Sis-boom-bah for DRAMA HIGH! Win a copy of Michael Sokolove’s new book!

My friend Michael Sokolove (aka Mr. Ann Gerhart) has a new book out, Drama High: The Incredible True Story of a Brilliant Teacher, a Struggling Town, and the Magic of Theater.

It’s a great read, even if you think you know everything about the experience of high-school drama clubs, “Glee,” etc. I have three copies (ALL GONE) to give away and I’ll get them signed for you this weekend at the book party! How to win: Email me. Don’t reply to this blog post; don’t send me a Facebook message. Email me: hank [at] hank’sfirstandlastname [dot] com. First-come, first-served! Good luck! (Break a leg?) UPDATE: They’re all gone!

Drama High has already gotten good reviews in the New York Times and elsewhere. Here’s my review from Goodreads:

Drama High: The Incredible True Story of a Brilliant Teacher, a Struggling Town, and the Magic of TheaterDrama High: The Incredible True Story of a Brilliant Teacher, a Struggling Town, and the Magic of Theater by Michael Sokolove

My rating: 5 of 5 stars

The author is a friend; I gave it a very solid 4+ stars and rounded up to 5, because that’s what friends are for. So there’s your disclosure, now here’s your honest review:

Many a features reporter (including this one) has delved into the “making of the high school play” story as a means of telling an epic narrative, intending to capture something fraught and beautiful about teenagers and teachers and dedication and art. In the narrative, it is essential to note that the arts are always on the losing end of the public-education equation; marginalized by our cultural fixation on athletics, first, and quantifiable “results” (testing), as a close second.

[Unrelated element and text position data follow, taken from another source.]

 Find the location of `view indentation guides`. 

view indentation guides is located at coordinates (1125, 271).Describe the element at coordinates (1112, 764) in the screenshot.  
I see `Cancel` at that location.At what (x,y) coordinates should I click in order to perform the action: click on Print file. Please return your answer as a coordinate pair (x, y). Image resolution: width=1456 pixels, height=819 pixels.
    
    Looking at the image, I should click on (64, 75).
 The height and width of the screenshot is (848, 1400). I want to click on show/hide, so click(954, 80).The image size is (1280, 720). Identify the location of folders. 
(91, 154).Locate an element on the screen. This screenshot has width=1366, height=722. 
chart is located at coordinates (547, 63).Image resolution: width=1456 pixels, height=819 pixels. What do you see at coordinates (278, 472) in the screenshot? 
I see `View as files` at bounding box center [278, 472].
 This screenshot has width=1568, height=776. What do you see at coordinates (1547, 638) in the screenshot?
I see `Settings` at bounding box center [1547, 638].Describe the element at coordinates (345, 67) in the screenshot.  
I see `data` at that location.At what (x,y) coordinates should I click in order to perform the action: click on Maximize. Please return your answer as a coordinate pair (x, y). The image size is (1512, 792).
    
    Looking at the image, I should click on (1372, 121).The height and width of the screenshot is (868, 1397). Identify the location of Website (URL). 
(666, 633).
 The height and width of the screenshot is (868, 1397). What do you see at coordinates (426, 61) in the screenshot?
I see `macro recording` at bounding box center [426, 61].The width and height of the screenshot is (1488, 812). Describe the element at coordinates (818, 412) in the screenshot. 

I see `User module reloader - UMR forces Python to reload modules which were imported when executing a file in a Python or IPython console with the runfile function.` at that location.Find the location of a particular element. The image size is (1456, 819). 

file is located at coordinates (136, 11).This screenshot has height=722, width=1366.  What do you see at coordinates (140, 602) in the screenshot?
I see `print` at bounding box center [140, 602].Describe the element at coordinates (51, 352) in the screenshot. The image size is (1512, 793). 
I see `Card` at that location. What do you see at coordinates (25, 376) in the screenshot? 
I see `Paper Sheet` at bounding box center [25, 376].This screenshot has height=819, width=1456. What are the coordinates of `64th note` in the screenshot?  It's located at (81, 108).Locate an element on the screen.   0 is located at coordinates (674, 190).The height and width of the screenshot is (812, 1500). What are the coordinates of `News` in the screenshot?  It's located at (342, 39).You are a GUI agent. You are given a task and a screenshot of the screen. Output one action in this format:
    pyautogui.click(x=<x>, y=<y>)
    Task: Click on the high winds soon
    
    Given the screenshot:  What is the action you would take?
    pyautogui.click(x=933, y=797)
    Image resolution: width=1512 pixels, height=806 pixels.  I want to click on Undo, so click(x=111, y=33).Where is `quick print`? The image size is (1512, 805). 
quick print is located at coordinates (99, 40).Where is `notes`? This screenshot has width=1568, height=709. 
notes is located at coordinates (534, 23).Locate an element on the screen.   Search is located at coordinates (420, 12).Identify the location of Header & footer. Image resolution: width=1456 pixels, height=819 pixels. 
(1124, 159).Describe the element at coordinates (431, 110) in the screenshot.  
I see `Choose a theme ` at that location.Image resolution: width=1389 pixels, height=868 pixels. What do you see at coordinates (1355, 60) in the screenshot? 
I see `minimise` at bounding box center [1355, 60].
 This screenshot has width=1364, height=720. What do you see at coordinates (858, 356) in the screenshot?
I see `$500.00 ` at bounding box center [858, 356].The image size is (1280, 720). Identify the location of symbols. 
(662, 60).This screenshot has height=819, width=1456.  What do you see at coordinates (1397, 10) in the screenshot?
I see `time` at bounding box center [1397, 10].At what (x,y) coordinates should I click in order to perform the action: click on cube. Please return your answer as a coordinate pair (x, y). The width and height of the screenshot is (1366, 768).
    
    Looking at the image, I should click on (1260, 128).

“Drama High” is so much more. Mostly it’s a profile of a man – the indomitable Lou Volpe, head of the theater department at Truman High School, in the original (now far faded) American tract-house suburb of Levittown, outside Philadelphia. Anyone who has a passing interest in theater or education or the world of teenagers will be interested in this book. It doesn’t just follow the “making of” a school play or two. It’s an examination of why something so special was allowed to thrive in a place where everything else was in a state of decline. There’s a lot I found fascinating about this book, not the least of which is Sokolove’s ability to weave in details of his own life (Sokolove had Volpe as a teacher 40 years ago) without once intruding on the larger story. It’s a tender book, but it’s also a tough peeling-back of some of the more futile details of everyday life in a declining economy, where mediocrity rules all things. Except in this particular drama department, which is almost brutally and even refreshingly meritocratic.

There’s a lot to talk to about in this book – I think it would be a great choice for book clubs that periodically tire of novels. Two things I thought were really smart:

• Early on, while auditioning boys for a play that will deal with some frank sexual content, Sokolove examines one of the great heartbreaks of high school drama club: Although the theater life has forever been a refuge for gay males (Volpe included), it cruelly rejects them as leading men. This is, on some level, horrifyingly unfair and yet, when you think about it, completely logical for the determined director who seeks perfection in all things. But is it right? I would have liked to read more about that.

• One of the book’s most intelligent analyses is when we learn the 10 most popular plays and musicals performed today in American high schools. The list has barely moved a stone since you or I or anybody was in high school. While Volpe and his kids take on the honor and challenge of being the first U.S. high school to mount a production of “Spring Awakening,” everyone else is still doing the same shows they were doing 20, 30, 40 and, in some cases (“You Can’t Take It With You”), 70 years ago. As Sokolove writes, this is as ludicrous as the school football coach running a playbook from the 1940s. Yet schools persist in choosing safe, time-tested musicals as a way to avoid controversy – and, consequently, we lose all the great teachable moments that come in staging theater that provokes questions or makes its audience (and cast) see things in a new way. Another round of “The Music Man” and “Our Town” does nobody any favors, least of all our kids. Why is high school theater preserved in amber?